Running Time Analysis¶

Use numpy and pandas for this lab. Download the csv file "matrix_multiply_times.csv" and put it in this folder

In [ ]:

!wget https://aet-cs.github.io/white/ML/lessons/matrix_multiply_times.csv

Read the csv as a DataFrame and display it (pd.read_csv will help)

In [ ]:

Drop the column "Matrix row size" and save it as a new dataframe (I like to use the names df,df2,df3,etc as I do this kind of work) (read about df.drop)

In [ ]:

Plot the data frame data, x is the 'exp' column, the y values are the other columns (times in seconds). Use pandas e.g.

df2.plot(...)

In [ ]:

Add new columns that represent the log transformations of the existing time columns, because we want a log-log analysis eventually. Here's an example

df2['strass_log'] = np.log(df['Strassen Time']) ## PLEASE use tab-completion for this!

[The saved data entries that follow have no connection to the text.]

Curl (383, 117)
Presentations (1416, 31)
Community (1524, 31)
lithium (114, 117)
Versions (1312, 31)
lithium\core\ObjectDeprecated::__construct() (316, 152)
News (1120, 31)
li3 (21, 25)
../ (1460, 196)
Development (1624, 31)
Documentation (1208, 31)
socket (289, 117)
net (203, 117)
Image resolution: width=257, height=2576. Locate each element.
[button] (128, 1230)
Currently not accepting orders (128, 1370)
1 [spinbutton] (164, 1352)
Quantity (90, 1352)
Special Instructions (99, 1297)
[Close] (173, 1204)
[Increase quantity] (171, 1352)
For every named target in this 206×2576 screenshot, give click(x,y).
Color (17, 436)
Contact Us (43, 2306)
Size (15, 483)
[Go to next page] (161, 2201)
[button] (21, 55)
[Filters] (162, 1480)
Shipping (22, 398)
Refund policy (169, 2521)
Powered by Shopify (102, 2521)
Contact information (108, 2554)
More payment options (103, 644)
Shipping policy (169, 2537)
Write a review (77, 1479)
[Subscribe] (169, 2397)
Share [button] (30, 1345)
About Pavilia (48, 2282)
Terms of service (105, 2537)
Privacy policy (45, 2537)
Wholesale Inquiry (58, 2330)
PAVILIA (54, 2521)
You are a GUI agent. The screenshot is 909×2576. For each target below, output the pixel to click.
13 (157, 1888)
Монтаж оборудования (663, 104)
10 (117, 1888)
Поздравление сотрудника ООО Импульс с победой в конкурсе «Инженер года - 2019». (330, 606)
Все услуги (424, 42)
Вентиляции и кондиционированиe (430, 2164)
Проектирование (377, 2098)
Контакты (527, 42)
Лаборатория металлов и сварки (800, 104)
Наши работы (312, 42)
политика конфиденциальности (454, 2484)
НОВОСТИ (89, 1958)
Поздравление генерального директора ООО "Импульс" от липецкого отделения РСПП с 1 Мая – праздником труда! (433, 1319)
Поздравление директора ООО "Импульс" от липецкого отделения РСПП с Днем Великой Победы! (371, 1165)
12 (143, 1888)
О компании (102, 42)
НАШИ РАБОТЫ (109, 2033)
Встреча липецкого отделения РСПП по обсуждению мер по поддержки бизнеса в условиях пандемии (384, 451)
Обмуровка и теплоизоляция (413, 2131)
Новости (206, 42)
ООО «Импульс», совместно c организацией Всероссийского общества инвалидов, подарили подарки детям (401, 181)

Then drop the old (non-log) columns. Store the result in a new data frame that has only 5 columns (one 'exp' and four log-times)

In [ ]:

Plot the new dataframe line plots: x vs. log-times

Now we want to do a log-log regression. You will need numpy. Luckily pandas and numpy play nicely together. For example you could say

df = #some dataframe
x = df['x']
y = df['y']
coeffs = np.polyfit(x,y,1)

And you can even add in things like

y = np.log(y)
x = 2**x
x = x**2
y = y + np.sqrt(y)

for example

Do the log-log regressions and print out a table in this format

   algorithm name, rate of growth (degree), corrcoeff

Recall you can get corrcoeff from

np.corrcoeff(x,y)[0,1]

In [ ]:

You should notice some problems in your results, and the problems will depend on what you did above. What did you expect and how does it compare to what you got? Now your job is to fix it. Here are some things to consider

Some regression may not even work because it doesn't like the data
Are the units of your "x" column in the regression correct? (They should be log of the row length)
What base are you using with the logs and are you consistent?
Small values of $n$ might be skewing the data. Filter them out (see below)
Rows with NA value are also problematic. Drop them judiciously
Make sure you understand how to interpret the regression equations and numpy results

Work through the Pandas filtering tricks section and then do your analysis afterwards.

Pandas filtering tricks¶

In [ ]:

import pandas as pd
import numpy as np

In [ ]:

df = pd.DataFrame({'x': [1,2,3,10,20,-10,np.nan], 'y':[5,4,3,4,1,0,9]})
df['log_y'] = np.log2(df['y'])

In [ ]:

df

You can index columns by boolean comparisons

In [ ]:

df[df.x>5]

This just returns a list of T/F values

In [ ]:

df.x>5

Here's a different syntax

In [ ]:

df['x']<5

In [ ]:

df['log_y']==-np.inf

Boolean 'not' is ~ in pandas

In [ ]:

df[~(df['log_y']==-np.inf)]

In [ ]:

df[~df['x'].isna()]

Analysis¶

Complete your final analysis here of the 4 running times by using techniques you have learned in this notebook. Print out your final table the the running time comparisons, based on your best justifiable arguments

In [ ]: